═══ Dataset ═══
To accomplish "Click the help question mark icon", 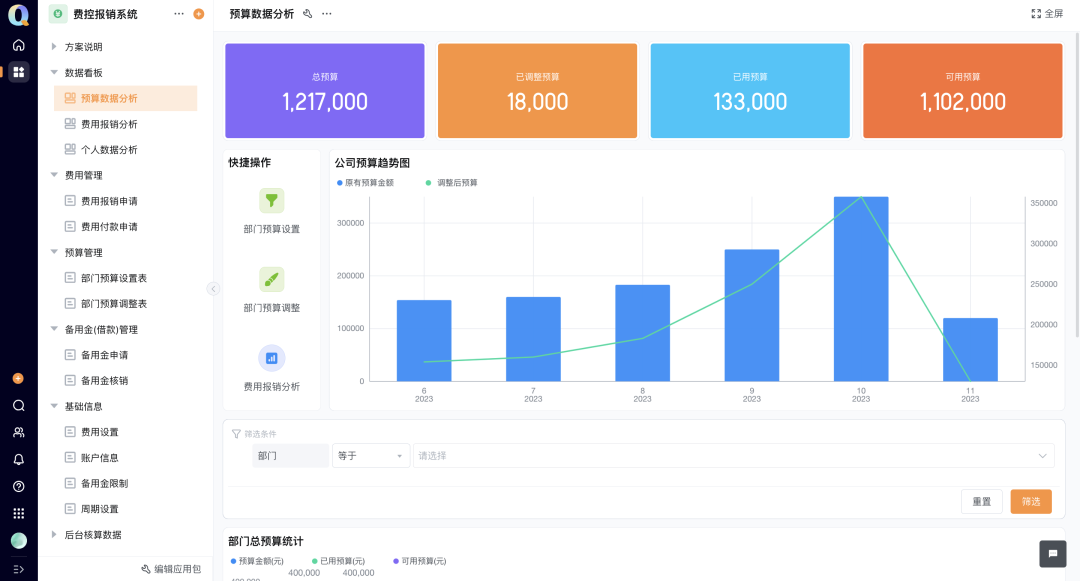I will point(18,487).
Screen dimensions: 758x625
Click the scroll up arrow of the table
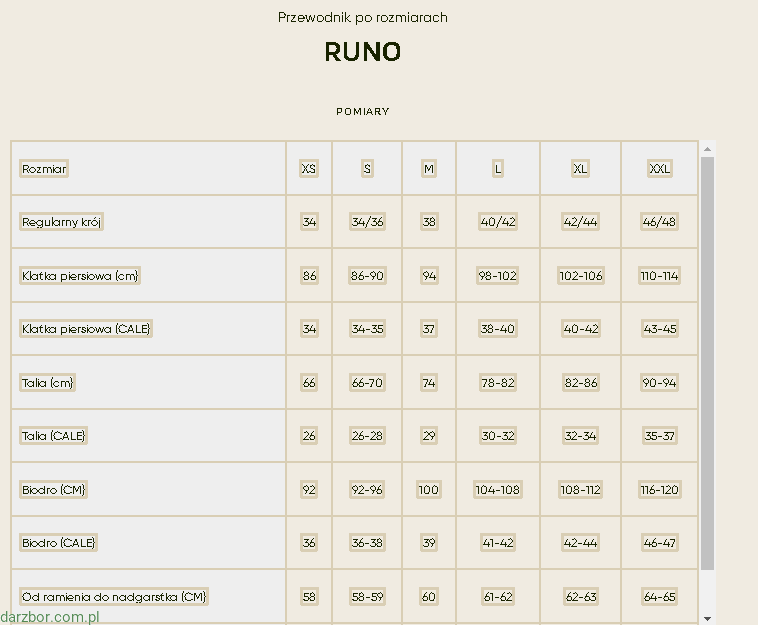click(x=707, y=149)

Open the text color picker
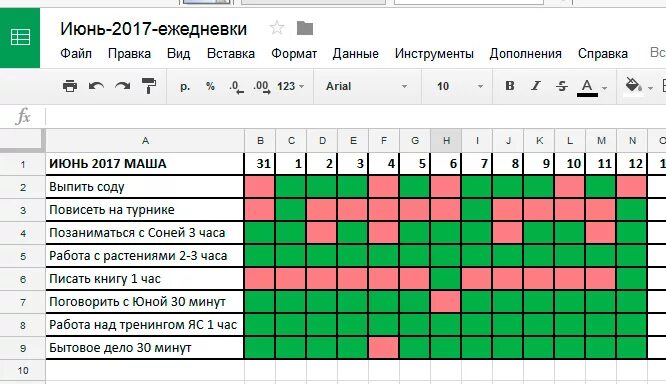click(x=592, y=88)
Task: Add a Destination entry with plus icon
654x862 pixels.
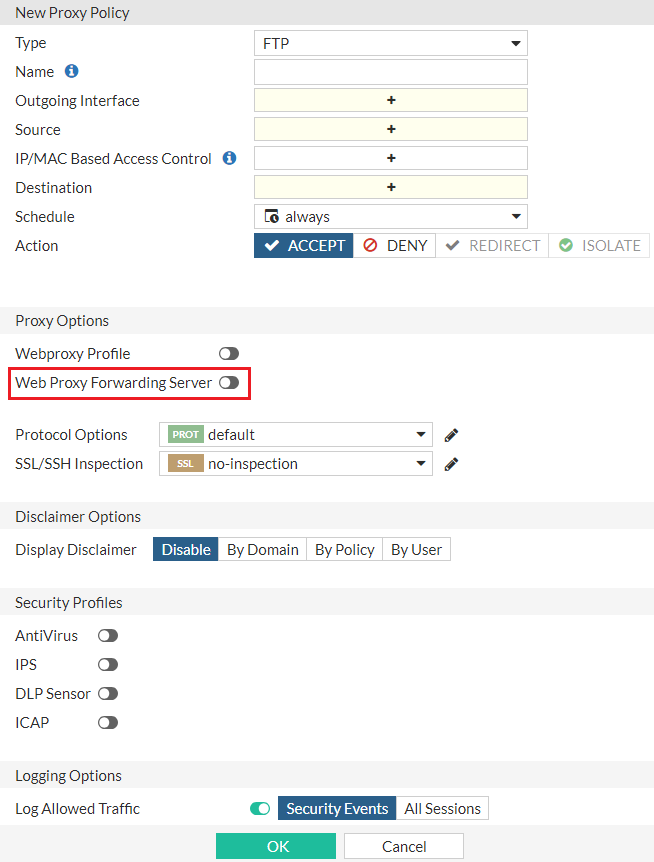Action: click(391, 187)
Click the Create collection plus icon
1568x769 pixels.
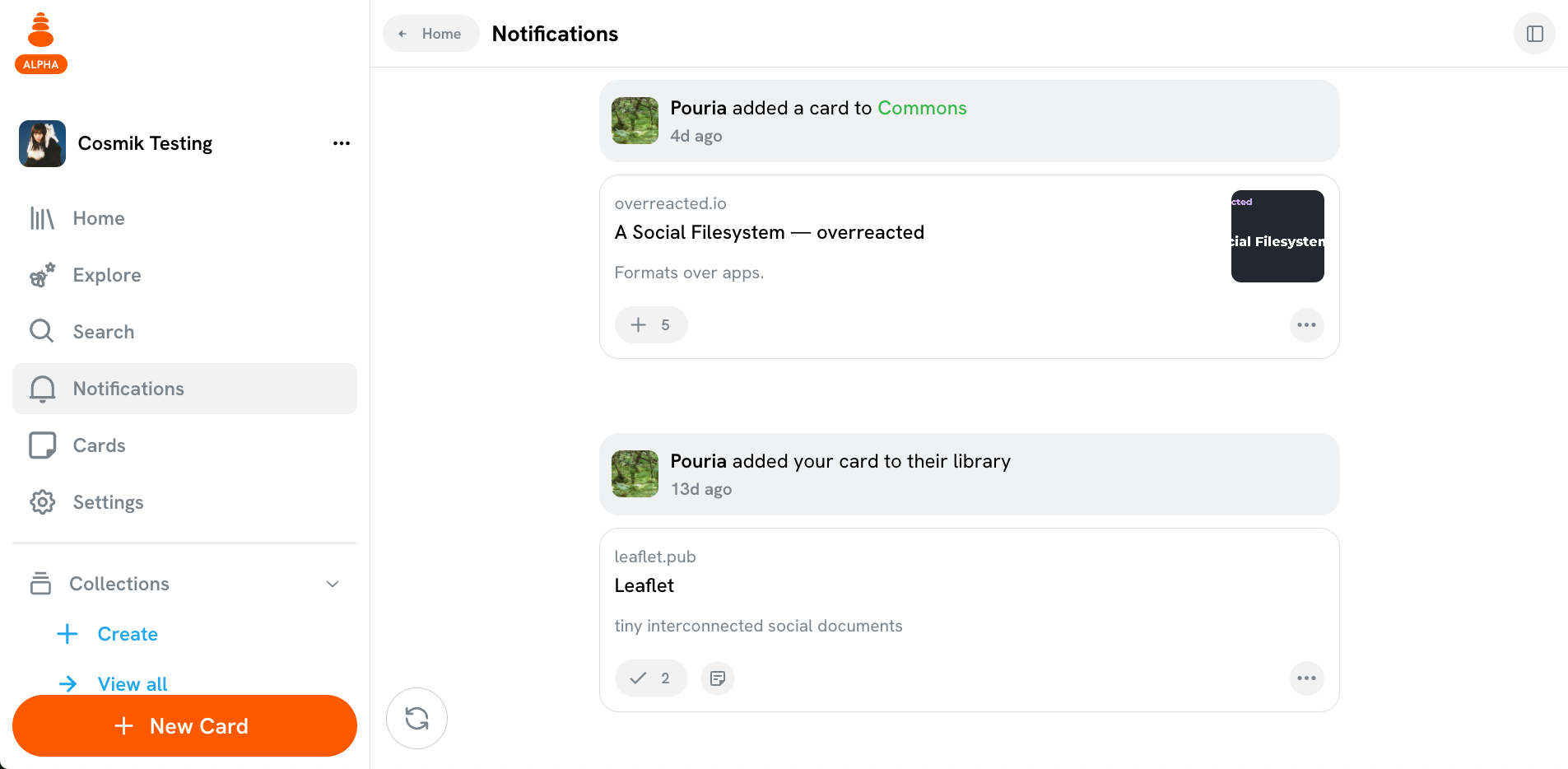tap(67, 634)
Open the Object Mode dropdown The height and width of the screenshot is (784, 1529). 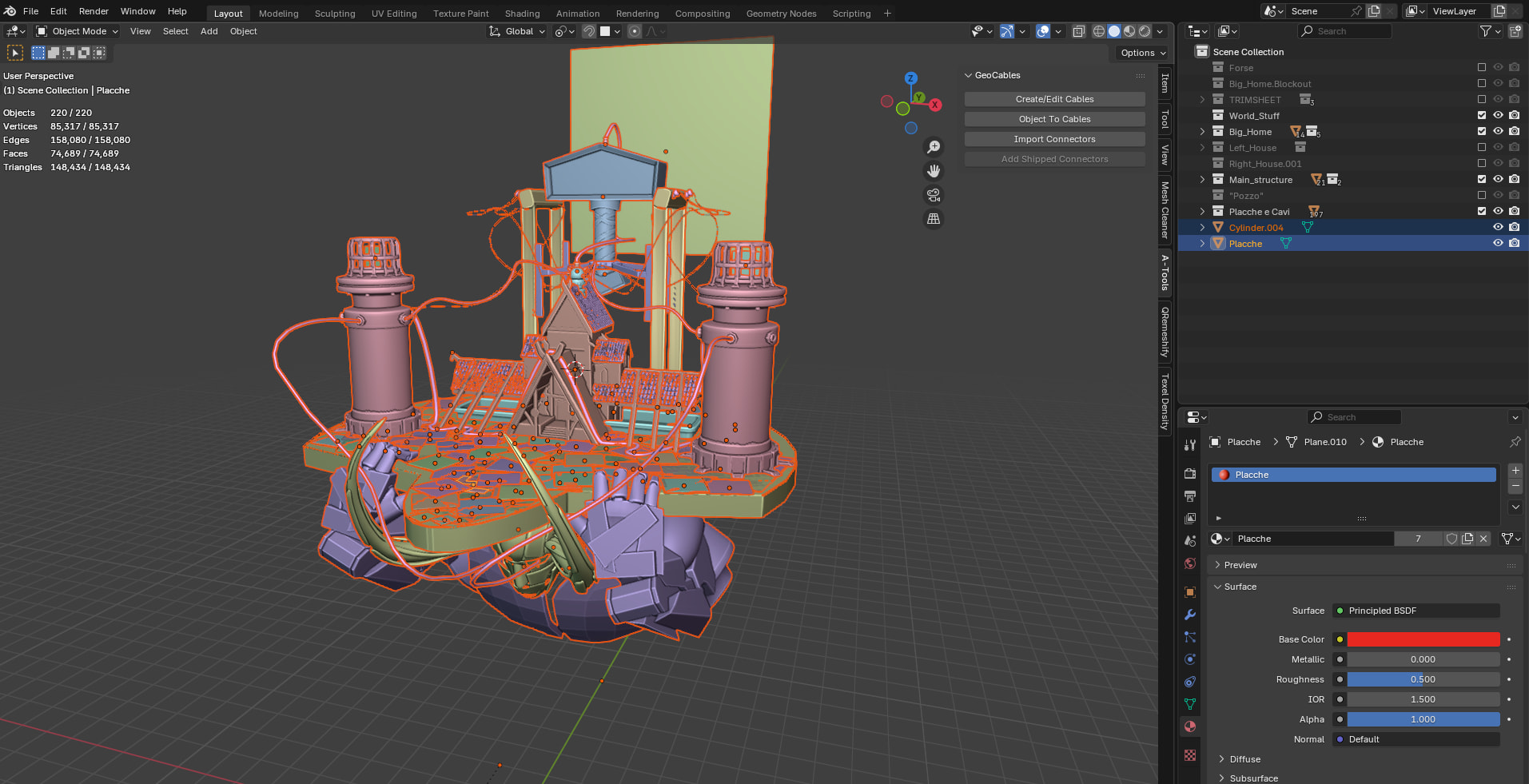point(78,31)
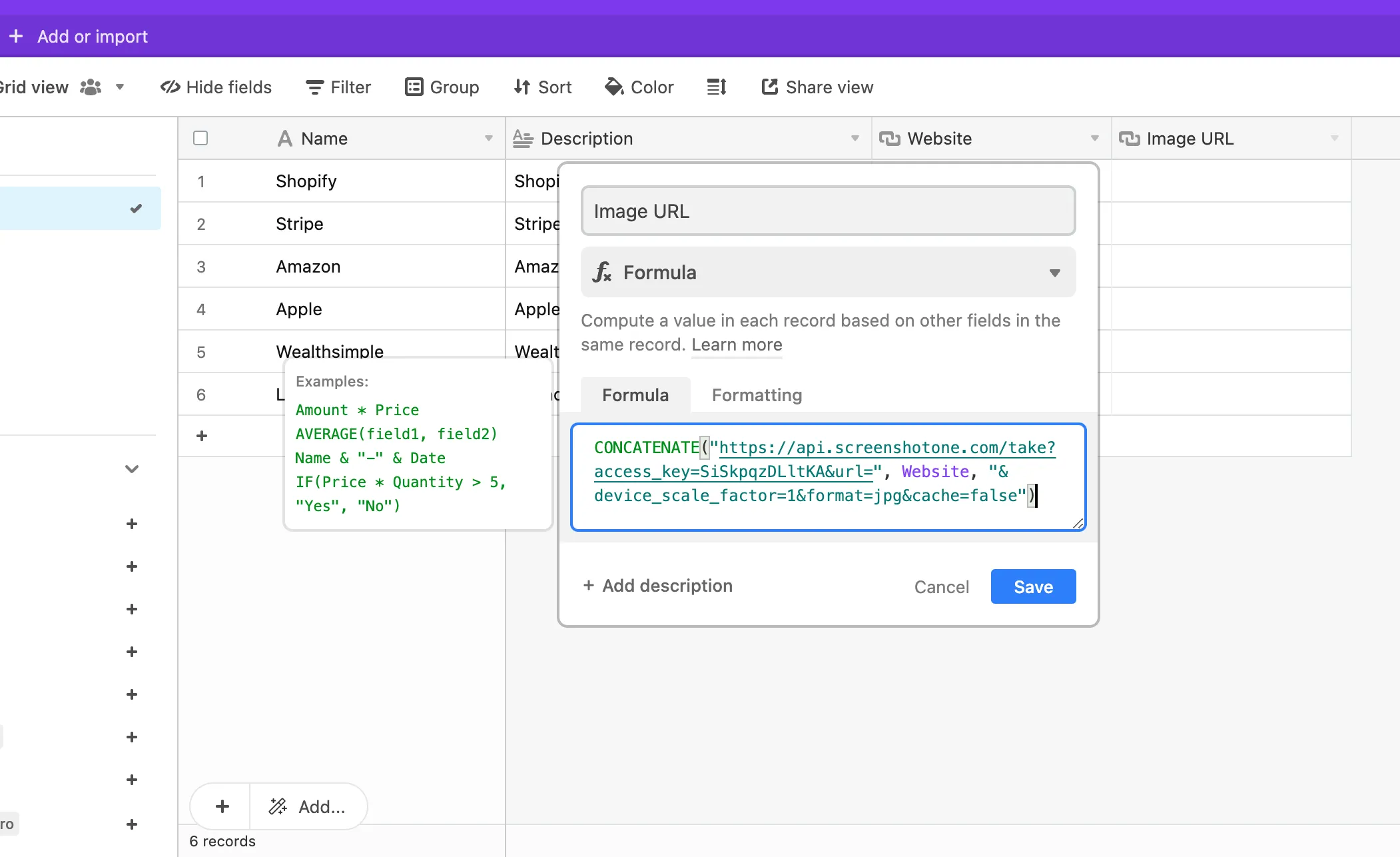Viewport: 1400px width, 857px height.
Task: Toggle the checkbox in row 1
Action: [x=200, y=181]
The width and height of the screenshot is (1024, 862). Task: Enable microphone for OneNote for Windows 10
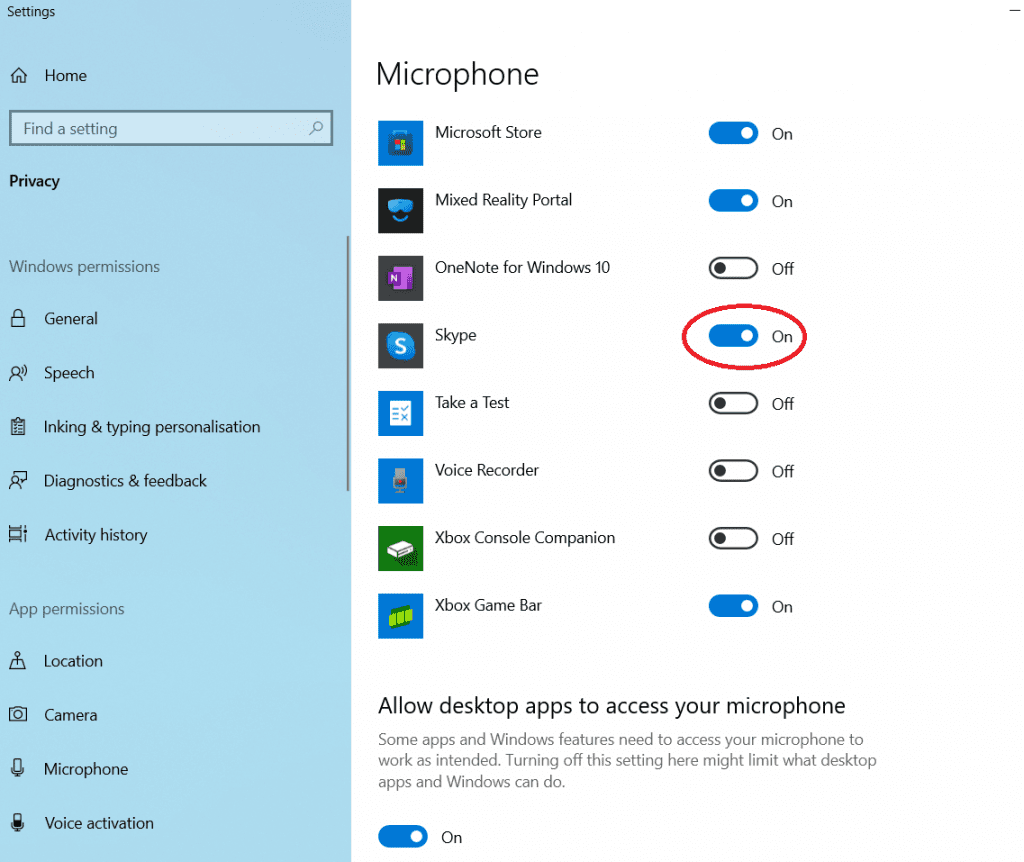tap(733, 269)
═══
- **What to produce**
From the data above, report how many lines include the string "plus". The number alone will do.

- **Finished task**
2